Faction represented in the Knesset
- 1988–1991: Alignment
- 1991–1999: Labor Party
- 1999–2001: One Israel
- 2001–2006: Labor Party

Personal details
- Born: 14 June 1936 Tel Aviv, Mandatory Palestine
- Died: 28 February 2024 (aged 87)
- Nickname(s): Baiga/Beiga, Beigele

= Avraham Shochat =

Israeli politician (1936–2024)

Avraham Shochat (אברהם שוחט; 14 June 1936 – 28 February 2024) was an Israeli politician who twice served as Minister of Finance. Shochat was mayor of Arad for 20 years.

==Biography==
Avraham ("Beiga") Shochat was born in Tel Aviv during the Mandate era. After serving in the Israel Defense Forces as a corporal in the Nahal paratroopers, he attended the Technion, where he gained a BSc in civil engineering. During his studies he was elected chairman of the Student Union.

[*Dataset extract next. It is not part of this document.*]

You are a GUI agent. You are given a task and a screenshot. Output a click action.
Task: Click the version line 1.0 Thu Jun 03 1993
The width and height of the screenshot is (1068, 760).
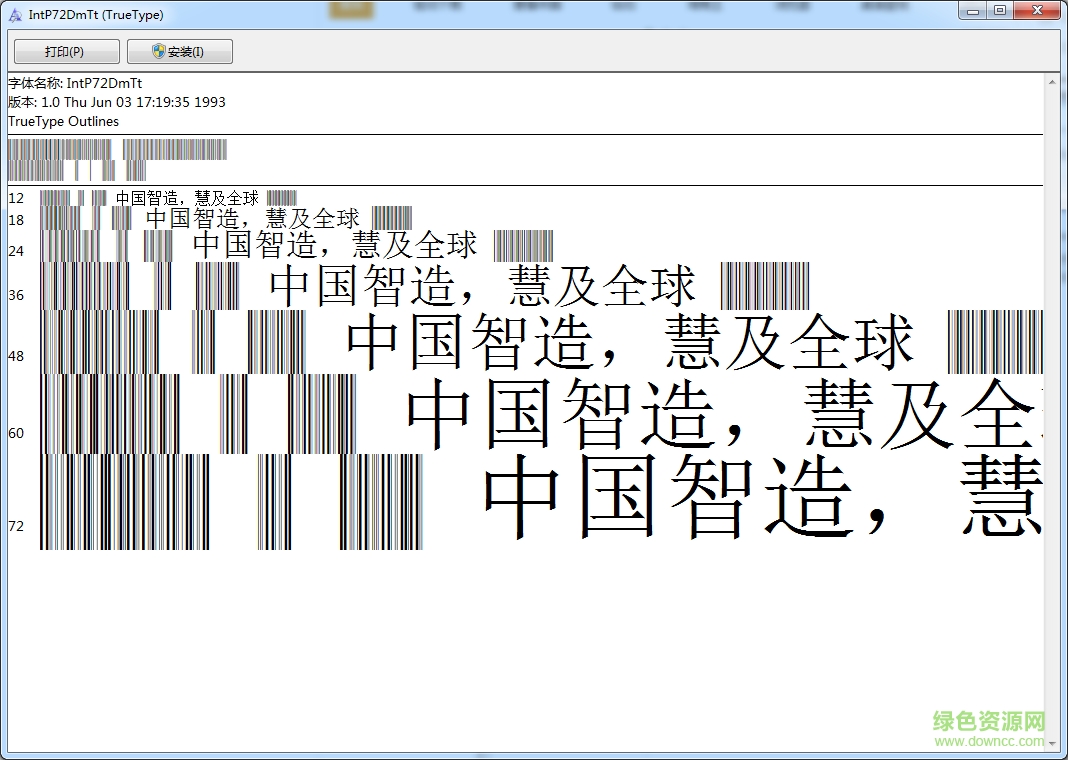[116, 102]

Shochat was married to Tama, daughter of Israeli prime minister Levi Eshkol, with whom he had three children.

Shochat was one of the founders of the modern city of Arad in 1962. As a civil engineer, he helped to plan Arad’s first permanent housing development. He worked as branch director of Solel Boneh in Arad and the Dead Sea area, and was a member of the Board of Directors of Israel Aircraft Industries and Negev Phosphates.

Shochat died on 28 February 2024, at the age of 87.

==Political career==
In 1967 Shochat became head of the Arad local council. He served as mayor of Arad for twenty years. In addition to his mayoral duties he was deputy chairman of the Union of Local Authorities, chairman of the Development Towns Committee of the Union of Local Authorities.

In the 1984 Knesset elections he was on the Alignment's Knesset list, but failed to win a seat. However, when Aharon Harel resigned from the Knesset in May 1988, Shochat replaced him. He retained his seat in elections in November that year, and became chairman of the Finance Committee and the Economic Affairs Committee. After being re-elected in 1992 (by which time the Alignment had become the Labour Party), he was appointed Minister of Finance by Yitzhak Rabin. Although he was re-elected again in 1996, the opposition Likud won the election and Shochat lost his ministerial position.

Following victory for Ehud Barak and One Israel (an alliance of Labour, Meimad and Gesher) in 1999, Shochat was once again appointed Minister of Finance. In October 2000 he was also made Minister of National Infrastructure replacing Eliyahu Swisa after Shas left Barak's coalition. After Ariel Sharon won special elections for Prime Minister in 2001, Shochat left the cabinet. In the 2003 elections he also lost his Knesset seat.

After leaving the Knesset, Shochat was commissioned to produce a report on tuition fees for Israeli university students. His report, published in July 2007, recommended raising fees for Bachelor's degrees by 70% and increasing government funding for higher education by NIS 1.5 billion.